But soon Dad, finding early-sixties Don Mills far more Christian than late-fifties Newmarket, no longer viewed my struggle with religion as quaint. It wasn’t only religion that challenged my parents in Don Mills. It was an overall conservatism that leaked down through every member of the community. Even babysitters would tell me I was going straight to hell for not praying. When my parents came home from their evening out, it would take all night for them to calm me down. “Heaven and hell, that’s just a bunch of fairytale stuff,” Dad would groan. “Donna, that fool babysitter is not setting foot in this house again.”
It didn’t take long for most of the babysitters to be barred from our house due to one transgression or another: too evangelical, too hawkish on Vietnam, too sports-crazed or anti-Semitic. And I was to blame for most of my babysitters’ firings—they’d have kept their mouths shut if I hadn’t baited them in the first place by trying out my parents’ assorted left-wing beliefs on them. Debating these issues was good practice for me. I used the word “propaganda”—I loved throwing around Dad’s big words—so much during social studies that my teacher banned the word.
It did feel a little isolating sometimes, having atheist parents who thought skiing was a pretentious extravagance, believed America should stay out of Vietnam, regarded Valentine’s Day and Mother’s Day as “meretricious, capitalist flim-flam,” and turned sniffy at the idea of going to Florida for Christmas.
“They’re all racists in the south,” Dad seethed, his contemptuous stare making me feel like the family turncoat for even suggesting a southern holiday. “Any Negro stupid enough to venture into Florida deserves what he gets.”
“What about the Negro’s family?” I asked.
“If they have parents that dumb, they’re good as dead anyway.”
Just the same, there were some definite perks to growing up with parents who consistently thumbed their noses at the types of activities most other families in Don Mills considered sacrosanct. My parents never pressured me to join the Boy Scouts, an organization that Dad claimed to be fascist and teeming with white supremacists. While I didn’t know what “fascist” meant and had pointed out to Dad that maybe no Negroes were in Cubs because there weren’t any other Negroes in our neighbourhood, the whole concept of Cubs and Scouts didn’t sit right with me. I sat in on a Cub jamboree one evening out of curiosity, and all those kids standing perfectly still in neatly pressed green uniforms struck me as plain wrong. I thought all that mass saluting was some kind of a joke put on for my benefit, until one boy was caught saluting with the wrong hand and told to go home. When all the kids crouched in a tight circle and started howling like wolves I got out of there as fast as I could.

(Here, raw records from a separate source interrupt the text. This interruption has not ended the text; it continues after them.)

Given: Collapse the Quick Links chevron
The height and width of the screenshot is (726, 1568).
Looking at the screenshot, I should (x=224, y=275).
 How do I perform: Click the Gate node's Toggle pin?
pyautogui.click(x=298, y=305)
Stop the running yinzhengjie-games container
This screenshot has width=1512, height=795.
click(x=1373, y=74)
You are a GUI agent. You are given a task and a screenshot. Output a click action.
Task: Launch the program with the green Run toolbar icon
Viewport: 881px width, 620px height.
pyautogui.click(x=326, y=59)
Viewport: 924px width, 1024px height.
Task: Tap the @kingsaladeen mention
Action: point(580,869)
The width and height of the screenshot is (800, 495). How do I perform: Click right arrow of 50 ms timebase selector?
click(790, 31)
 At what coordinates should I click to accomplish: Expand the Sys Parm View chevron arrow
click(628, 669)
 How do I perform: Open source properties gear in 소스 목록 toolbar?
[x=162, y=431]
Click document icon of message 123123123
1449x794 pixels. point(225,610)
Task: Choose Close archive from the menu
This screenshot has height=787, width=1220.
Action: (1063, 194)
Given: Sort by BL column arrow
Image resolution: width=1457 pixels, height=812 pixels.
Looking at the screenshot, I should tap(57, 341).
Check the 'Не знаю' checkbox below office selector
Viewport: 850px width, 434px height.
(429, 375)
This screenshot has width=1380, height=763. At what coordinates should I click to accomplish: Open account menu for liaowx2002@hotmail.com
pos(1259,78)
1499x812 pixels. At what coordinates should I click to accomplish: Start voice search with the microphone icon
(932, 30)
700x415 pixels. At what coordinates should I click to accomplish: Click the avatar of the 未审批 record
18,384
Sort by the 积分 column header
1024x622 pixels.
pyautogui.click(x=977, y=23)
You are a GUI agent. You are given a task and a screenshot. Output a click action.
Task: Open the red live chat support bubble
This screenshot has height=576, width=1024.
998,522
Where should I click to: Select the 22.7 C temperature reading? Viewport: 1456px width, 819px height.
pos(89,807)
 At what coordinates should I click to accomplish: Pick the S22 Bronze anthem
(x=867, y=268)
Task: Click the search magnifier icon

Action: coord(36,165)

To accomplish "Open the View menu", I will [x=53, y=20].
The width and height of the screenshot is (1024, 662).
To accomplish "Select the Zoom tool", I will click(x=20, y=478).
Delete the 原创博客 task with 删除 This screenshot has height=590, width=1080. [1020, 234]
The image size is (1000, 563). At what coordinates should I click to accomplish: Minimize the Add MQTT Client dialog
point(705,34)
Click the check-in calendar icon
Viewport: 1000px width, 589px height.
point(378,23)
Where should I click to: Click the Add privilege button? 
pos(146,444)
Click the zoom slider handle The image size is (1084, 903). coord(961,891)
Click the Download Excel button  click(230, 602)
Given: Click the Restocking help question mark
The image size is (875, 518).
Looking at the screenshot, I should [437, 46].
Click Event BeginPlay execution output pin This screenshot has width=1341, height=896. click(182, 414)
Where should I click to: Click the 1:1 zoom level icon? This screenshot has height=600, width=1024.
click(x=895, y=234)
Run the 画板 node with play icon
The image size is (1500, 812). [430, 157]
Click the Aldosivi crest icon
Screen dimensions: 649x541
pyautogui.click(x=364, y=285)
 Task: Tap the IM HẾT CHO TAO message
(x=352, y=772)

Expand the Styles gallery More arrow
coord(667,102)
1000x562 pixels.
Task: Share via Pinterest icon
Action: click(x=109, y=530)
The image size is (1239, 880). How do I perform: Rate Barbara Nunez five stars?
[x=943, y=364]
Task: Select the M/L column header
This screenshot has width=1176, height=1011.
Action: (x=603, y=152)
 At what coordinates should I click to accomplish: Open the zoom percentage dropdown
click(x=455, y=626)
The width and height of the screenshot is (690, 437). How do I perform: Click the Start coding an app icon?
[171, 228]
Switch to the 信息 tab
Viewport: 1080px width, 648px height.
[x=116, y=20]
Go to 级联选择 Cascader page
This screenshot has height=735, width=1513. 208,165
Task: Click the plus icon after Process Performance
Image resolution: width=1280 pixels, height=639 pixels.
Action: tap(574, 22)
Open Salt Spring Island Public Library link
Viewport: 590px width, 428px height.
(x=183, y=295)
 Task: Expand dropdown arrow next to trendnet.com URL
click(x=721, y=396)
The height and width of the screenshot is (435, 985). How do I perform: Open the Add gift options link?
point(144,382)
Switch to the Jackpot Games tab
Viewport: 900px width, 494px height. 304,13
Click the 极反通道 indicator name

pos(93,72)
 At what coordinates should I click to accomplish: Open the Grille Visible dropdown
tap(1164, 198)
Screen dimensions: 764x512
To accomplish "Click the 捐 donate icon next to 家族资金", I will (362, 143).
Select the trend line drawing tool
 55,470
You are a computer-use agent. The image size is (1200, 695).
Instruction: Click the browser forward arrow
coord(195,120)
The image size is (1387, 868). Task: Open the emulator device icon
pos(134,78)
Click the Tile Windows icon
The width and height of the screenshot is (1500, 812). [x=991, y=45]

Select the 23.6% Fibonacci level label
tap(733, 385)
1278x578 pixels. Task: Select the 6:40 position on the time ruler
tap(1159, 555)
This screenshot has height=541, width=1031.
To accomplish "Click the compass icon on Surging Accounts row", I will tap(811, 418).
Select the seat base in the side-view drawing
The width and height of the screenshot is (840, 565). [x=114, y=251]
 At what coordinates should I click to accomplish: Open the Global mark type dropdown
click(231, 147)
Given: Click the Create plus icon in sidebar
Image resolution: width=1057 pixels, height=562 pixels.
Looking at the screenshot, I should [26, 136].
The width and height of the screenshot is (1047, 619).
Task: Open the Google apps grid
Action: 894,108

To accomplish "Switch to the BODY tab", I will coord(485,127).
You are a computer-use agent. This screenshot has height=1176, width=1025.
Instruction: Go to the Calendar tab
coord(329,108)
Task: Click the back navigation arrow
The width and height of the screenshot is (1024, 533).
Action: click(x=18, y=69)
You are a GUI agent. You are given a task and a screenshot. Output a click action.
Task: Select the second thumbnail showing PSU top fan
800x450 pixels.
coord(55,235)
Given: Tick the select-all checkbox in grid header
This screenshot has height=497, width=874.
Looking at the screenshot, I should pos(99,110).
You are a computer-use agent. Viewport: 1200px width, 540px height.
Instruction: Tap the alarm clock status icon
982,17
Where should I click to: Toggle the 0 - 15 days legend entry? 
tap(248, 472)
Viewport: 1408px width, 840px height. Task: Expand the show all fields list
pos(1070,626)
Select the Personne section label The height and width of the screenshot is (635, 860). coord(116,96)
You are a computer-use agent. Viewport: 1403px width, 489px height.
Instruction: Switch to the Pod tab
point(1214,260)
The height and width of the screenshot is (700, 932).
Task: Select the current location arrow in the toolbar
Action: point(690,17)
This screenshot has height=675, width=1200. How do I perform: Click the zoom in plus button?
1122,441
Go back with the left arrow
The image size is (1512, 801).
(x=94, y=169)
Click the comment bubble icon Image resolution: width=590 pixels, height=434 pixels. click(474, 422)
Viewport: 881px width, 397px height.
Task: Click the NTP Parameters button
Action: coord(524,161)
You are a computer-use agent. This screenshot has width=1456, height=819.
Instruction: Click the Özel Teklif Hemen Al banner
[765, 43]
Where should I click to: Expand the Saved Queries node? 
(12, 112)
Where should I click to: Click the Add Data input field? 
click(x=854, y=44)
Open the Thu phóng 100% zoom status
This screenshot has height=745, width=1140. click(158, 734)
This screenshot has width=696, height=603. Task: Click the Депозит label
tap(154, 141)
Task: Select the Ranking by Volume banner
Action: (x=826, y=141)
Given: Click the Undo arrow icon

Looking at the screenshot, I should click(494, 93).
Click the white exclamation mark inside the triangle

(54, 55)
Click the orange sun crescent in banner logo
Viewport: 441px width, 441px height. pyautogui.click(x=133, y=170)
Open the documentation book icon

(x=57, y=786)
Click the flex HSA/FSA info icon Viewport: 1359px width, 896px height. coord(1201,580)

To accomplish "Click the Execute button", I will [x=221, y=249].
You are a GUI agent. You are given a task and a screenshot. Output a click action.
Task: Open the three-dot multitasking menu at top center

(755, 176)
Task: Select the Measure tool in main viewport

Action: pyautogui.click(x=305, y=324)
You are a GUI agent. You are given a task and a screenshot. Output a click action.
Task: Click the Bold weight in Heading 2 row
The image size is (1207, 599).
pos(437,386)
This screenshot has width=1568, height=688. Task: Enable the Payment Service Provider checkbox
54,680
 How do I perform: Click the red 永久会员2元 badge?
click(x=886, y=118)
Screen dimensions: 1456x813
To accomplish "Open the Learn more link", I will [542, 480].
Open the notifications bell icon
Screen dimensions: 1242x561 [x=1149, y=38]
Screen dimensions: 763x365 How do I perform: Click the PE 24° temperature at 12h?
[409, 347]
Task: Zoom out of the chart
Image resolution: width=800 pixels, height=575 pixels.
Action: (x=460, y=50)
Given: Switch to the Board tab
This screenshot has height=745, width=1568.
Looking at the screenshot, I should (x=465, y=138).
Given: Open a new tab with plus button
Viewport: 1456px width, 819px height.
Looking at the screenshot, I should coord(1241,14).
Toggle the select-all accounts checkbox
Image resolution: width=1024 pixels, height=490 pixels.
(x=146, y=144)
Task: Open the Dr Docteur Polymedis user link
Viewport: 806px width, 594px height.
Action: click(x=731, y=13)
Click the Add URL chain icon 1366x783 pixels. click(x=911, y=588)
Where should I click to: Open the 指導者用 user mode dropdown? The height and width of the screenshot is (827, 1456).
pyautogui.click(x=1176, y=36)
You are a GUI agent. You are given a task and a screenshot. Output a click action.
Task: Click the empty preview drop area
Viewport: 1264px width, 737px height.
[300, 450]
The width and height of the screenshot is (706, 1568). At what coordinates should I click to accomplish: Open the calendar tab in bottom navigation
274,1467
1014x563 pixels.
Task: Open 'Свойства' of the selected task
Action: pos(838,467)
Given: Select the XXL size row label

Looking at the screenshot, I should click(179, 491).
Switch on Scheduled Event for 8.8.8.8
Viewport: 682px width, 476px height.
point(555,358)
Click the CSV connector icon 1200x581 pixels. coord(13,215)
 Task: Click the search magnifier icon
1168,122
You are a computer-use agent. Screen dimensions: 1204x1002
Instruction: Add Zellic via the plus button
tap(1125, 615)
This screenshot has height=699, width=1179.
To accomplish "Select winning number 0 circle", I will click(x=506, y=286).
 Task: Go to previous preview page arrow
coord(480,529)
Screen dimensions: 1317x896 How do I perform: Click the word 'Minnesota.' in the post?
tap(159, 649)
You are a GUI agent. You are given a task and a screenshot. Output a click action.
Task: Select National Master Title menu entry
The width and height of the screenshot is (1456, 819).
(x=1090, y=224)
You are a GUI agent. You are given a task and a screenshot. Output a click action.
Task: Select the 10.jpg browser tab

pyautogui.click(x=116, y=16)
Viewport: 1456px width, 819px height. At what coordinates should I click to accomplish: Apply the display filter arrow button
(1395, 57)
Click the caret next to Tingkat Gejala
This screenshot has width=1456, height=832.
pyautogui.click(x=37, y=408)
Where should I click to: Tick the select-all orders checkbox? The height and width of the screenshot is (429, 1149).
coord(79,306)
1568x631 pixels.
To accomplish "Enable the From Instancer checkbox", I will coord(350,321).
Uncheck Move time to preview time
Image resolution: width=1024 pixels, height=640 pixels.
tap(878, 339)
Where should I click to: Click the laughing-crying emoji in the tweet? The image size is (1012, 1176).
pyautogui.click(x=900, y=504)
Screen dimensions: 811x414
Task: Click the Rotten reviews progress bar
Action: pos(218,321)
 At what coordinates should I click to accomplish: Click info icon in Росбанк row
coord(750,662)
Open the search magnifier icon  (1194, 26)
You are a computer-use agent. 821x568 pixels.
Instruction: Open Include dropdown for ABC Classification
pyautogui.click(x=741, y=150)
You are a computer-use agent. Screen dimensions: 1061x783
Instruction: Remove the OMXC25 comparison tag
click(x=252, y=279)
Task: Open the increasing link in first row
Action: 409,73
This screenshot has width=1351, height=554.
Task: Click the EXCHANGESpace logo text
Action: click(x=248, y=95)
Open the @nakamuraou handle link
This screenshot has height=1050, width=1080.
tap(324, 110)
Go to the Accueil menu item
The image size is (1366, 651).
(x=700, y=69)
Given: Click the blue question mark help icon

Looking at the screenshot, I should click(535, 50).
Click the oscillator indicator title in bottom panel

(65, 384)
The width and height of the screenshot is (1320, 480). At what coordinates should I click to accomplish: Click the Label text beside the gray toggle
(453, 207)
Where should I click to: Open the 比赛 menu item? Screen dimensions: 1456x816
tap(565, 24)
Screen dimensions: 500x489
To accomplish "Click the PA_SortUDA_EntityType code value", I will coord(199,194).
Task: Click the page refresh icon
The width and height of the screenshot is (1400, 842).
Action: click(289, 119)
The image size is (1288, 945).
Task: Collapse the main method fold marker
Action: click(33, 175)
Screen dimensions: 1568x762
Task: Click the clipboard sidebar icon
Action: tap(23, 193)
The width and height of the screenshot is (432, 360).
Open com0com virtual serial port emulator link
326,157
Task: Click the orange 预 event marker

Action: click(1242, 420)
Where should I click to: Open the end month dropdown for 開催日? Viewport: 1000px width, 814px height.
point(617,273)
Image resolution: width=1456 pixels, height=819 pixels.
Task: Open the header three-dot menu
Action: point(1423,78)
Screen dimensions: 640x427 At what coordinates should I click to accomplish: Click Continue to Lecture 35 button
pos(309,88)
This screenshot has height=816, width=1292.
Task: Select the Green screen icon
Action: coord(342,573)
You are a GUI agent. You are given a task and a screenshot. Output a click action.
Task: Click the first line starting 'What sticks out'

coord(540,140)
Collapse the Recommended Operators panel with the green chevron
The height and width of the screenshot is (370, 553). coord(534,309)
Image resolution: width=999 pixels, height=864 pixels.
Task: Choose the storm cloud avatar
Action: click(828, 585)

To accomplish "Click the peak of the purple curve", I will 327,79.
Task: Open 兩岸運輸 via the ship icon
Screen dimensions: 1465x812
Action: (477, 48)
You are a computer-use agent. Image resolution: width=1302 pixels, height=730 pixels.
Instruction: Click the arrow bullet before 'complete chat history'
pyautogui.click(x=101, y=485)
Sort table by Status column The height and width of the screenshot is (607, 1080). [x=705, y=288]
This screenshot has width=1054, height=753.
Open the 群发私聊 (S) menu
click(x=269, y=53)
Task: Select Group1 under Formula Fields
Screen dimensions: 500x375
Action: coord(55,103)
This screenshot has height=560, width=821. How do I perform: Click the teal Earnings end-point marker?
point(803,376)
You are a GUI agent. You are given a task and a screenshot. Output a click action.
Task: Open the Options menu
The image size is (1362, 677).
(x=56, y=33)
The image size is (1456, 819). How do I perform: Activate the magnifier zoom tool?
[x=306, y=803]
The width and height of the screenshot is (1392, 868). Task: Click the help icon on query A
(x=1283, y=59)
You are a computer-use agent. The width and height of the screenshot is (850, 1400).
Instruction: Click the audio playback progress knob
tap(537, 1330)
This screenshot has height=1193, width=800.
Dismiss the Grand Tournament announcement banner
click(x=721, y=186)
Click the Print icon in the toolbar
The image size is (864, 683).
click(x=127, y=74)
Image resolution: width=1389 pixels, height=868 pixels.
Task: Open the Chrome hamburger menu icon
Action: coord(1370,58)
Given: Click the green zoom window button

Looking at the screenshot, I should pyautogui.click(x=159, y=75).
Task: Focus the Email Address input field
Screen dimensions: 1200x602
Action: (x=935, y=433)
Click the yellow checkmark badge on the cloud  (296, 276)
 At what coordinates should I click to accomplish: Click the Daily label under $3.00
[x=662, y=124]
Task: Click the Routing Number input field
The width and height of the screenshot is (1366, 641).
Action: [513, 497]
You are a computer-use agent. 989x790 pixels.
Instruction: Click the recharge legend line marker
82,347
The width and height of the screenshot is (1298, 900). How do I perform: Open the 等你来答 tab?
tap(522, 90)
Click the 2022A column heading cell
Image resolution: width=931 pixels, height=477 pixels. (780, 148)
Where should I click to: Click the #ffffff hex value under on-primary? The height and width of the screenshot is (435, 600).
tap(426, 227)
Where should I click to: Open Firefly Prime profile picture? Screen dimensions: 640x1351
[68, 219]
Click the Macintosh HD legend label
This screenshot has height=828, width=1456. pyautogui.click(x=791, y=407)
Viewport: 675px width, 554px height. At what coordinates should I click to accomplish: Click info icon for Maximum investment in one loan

There were times when I felt like Don Mills was one huge inside joke, and for some reason the punch line always sailed way over my head. Everyone else in my class fell off their chairs laughing at the Three Stooges film shown on special “Movie Thursdays,” but for the life of me, I couldn’t figure out what was so funny. As my classmates streamed into school Monday morning raving about Sunday night’s The Wonderful World of Disney I’d give a fake nod, recalling Dad’s fervently held theory for banning Disney from our TV set: “They don’t hire Negroes at Disney—except to play the occasional low-life criminal in their asinine movies.”
“Face it, you’re just weird,” Elaine, a freckle-faced girl that I secretly liked, told me after I’d forwarded Dad’s wish to have “Ol’ Man River” dropped from our choir repertoire for its references to Blacks as darkies. “You go out of your way to find something wrong with everything!”
One of the reasons Dad continued to wave the race flag in our faces was to compensate for the relative racelessness of Don Mills. Not even a decade old, it was one of Canada’s first perfectly planned suburban communities, sparklingly sterile with endless immaculate parks and cute cul-de-sacs. In fact, the only thing Don Mills seemed to be missing, other than any hint of culture or colour, was a cemetery, as if any neighbourhood this self-consciously tidy would result in a population that never fell ill or aged.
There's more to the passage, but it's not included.